Using the locations of moderate-sized quakes to estimate where “The Big One” will eventually strike may not work for all regions, a new study reveals.

Many researchers assume that small-scale seismic activity reveals where stress is building up in the Earth’s crust—stress that can cause larger quakes in the future, says Mian Liu, a geophysicist at the University of Missouri in Columbia. However, Liu and Seth Stein of Northwestern University in Evanston, Ill., report in the Nov. 5 Nature, many moderate-sized temblors that occur far from the edges of tectonic plates could be merely the aftershocks of larger quakes that occurred along the same faults decades or even centuries ago.

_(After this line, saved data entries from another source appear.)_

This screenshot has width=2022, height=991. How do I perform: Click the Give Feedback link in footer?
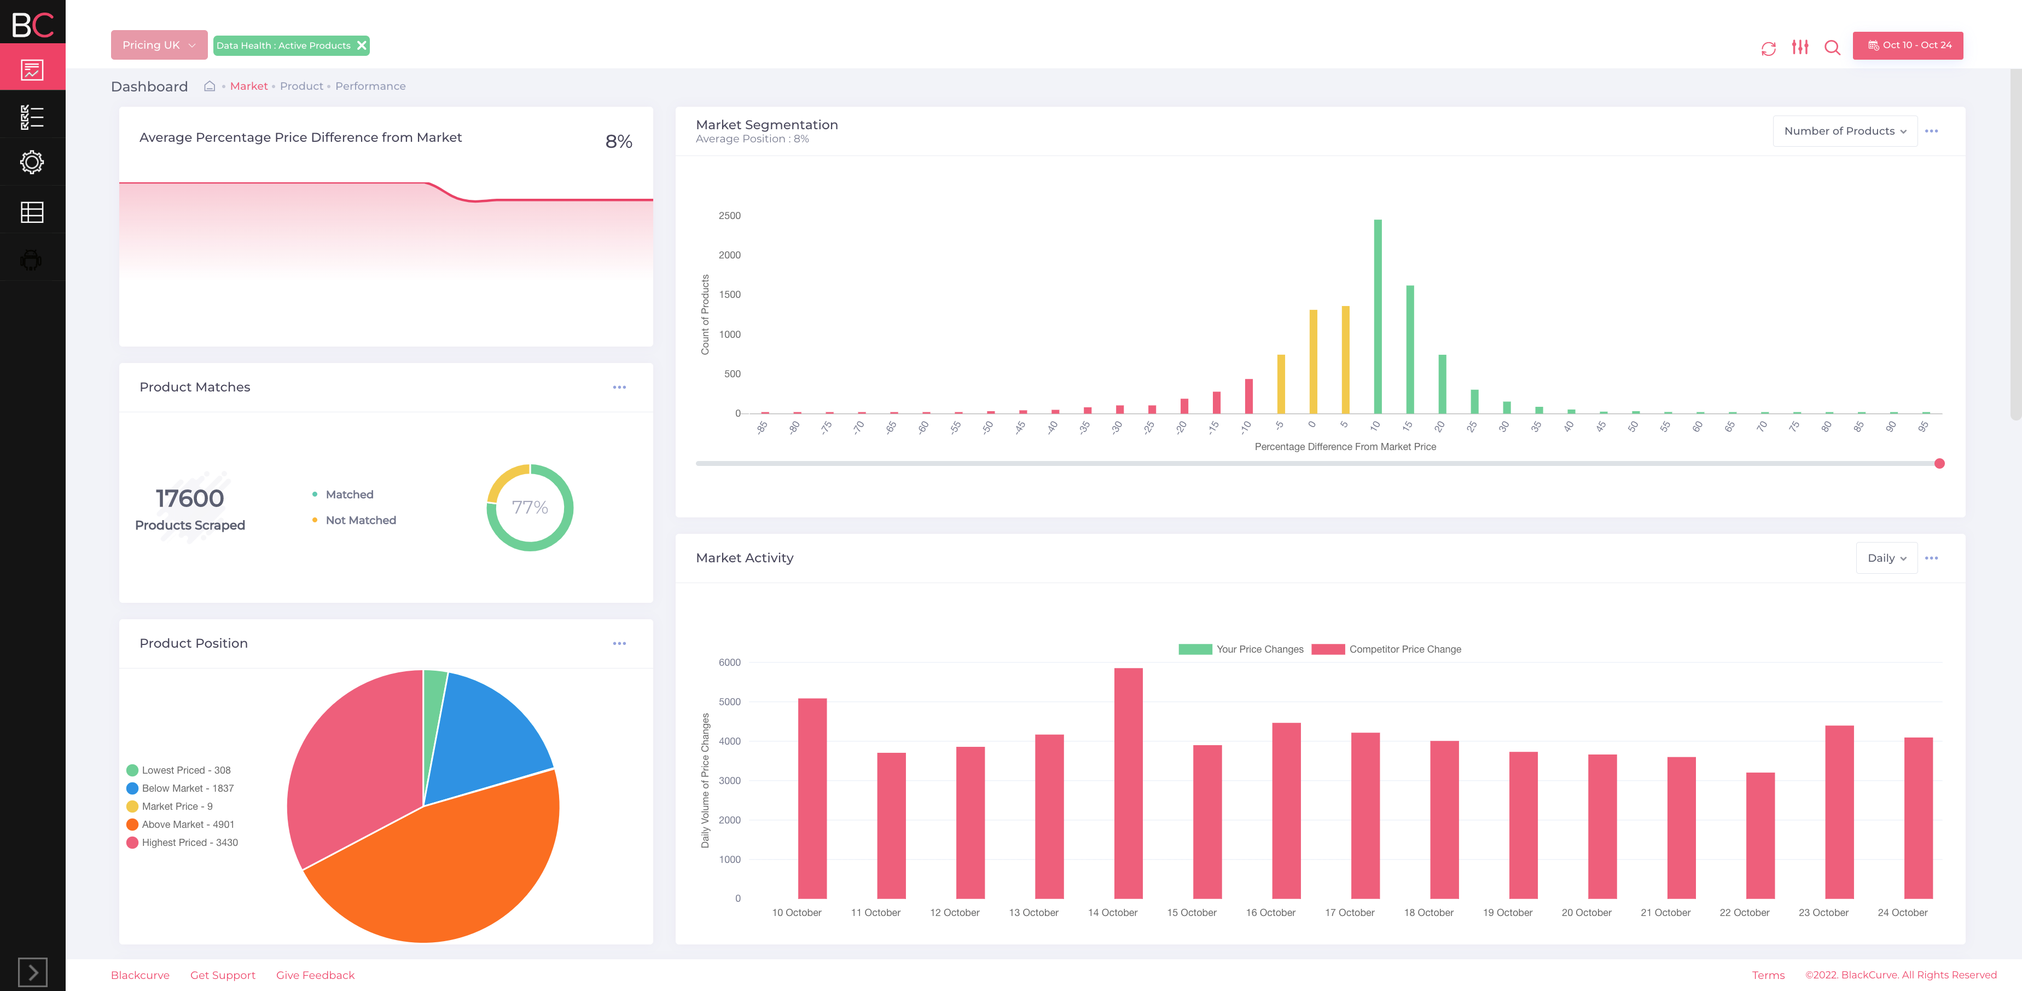coord(315,974)
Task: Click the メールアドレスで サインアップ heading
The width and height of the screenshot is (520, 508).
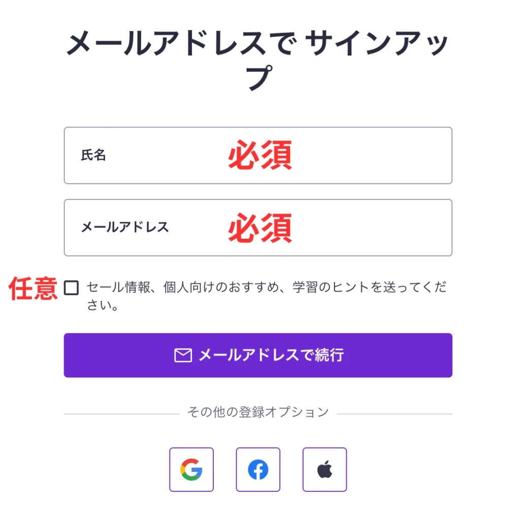Action: [x=258, y=45]
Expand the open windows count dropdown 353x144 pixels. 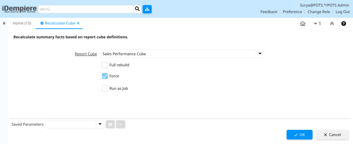click(x=317, y=23)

Most large earthquakes occur along the edges of tectonic plates, where stress and strain accumulate as large masses of fractured crust jostle and scrape past each other. But major temblors can also strike fault zones in continental interiors thousands of kilometers from such interfaces. Such quakes are less frequent and therefore much less predictable. “Intercontinental quakes don’t follow a single pattern,” Liu says.

Stein and Liu analyzed earthquake data gathered worldwide. For major quakes that occurred where the sides of a fault moved past each other at average rates of more than 10 millimeters per year—as the two sides of many tectonic boundaries do—aftershocks died off after a decade or so. But for faults where the sides scraped past each other at just a few millimeters per year, aftershocks lasted about 100 years, the researchers reported. The longest series of aftershocks, some which have lasted several centuries, were triggered by quakes that occurred in continental interiors along slow-moving faults.

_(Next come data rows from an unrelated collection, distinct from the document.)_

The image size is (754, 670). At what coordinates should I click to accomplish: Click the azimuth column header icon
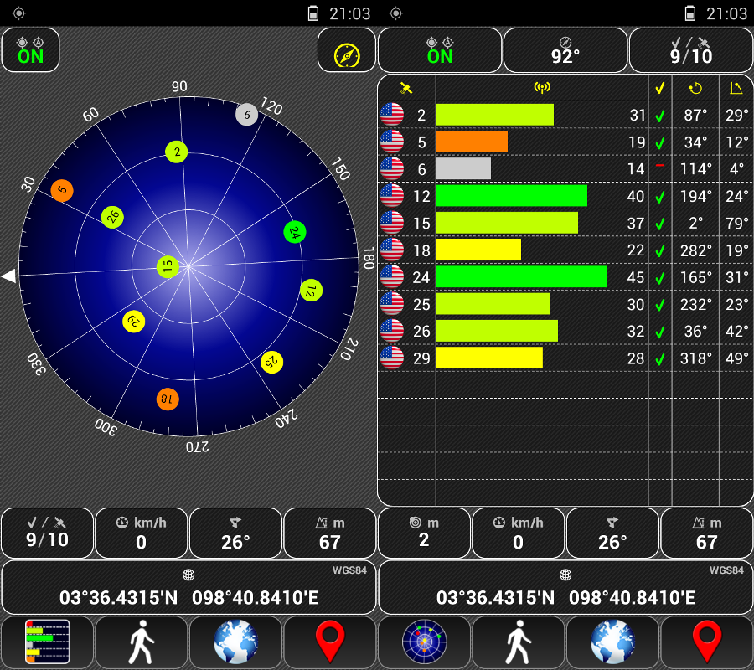point(695,88)
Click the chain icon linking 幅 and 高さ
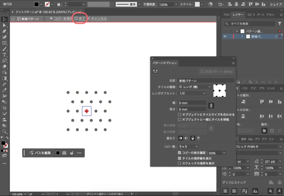This screenshot has height=196, width=284. click(x=212, y=105)
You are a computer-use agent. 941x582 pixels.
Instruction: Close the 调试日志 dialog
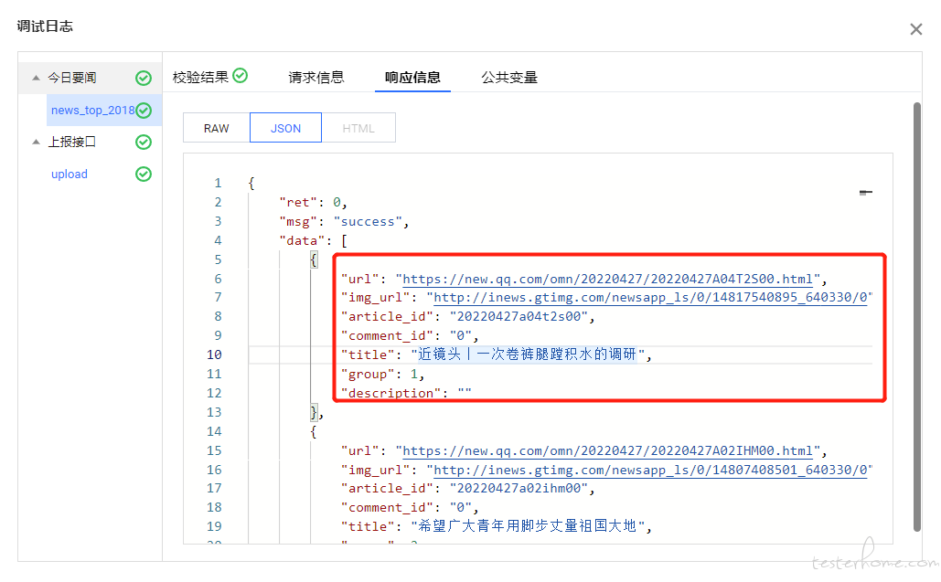pos(915,29)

Continental quakes have this effect because their energy is stored longer. When major quakes occur, some of the energy that’s released gets stored in the viscous material of the Earth’s lower crust and upper mantle, Liu says. Later, that stored energy is often released in aftershocks. Along fast-moving tectonic interfaces, where stresses build quickly and seismic activity is much more frequent, the stored energy is readily released. But in continental interiors, typically far from plate edges, stress builds slowly and quakes are infrequent, so aftershocks can echo for centuries.

The Midwest’s New Madrid Fault Zone is one such region, Liu says. Small- to moderate-sized temblors still occasionally rock this area, where four major quakes occurred between December 1811 and February 1812. But the recent quakes bear the hallmarks of aftershocks: For instance, they’re happening along the same areas of the fault ruptured by the original shocks, and they’re occurring less frequently as time progresses.

Identifying modern-day quakes as aftershocks “doesn’t make life much easier,” Liu says. Scientists may be able to better predict earthquakes using tools such as GPS equipment to discern movements indicating that stresses are building up in the Earth’s crust. Recent field studies suggest that stress isn’t accumulating along the New Madrid Fault Zone, he notes.

“Aftershocks don’t help you predict where the next big shock can occur,” says Tom Parsons, a research geophysicist with the U.S. Geological Survey in Menlo Park, Calif. In midplate regions where repetitive cycles of earthquakes can take millennia to unfold, forecasting when and where the next big quake will occur is akin to predicting a full year’s weather based on watching conditions during one week in January, he notes in a commentary in the same issue of Nature.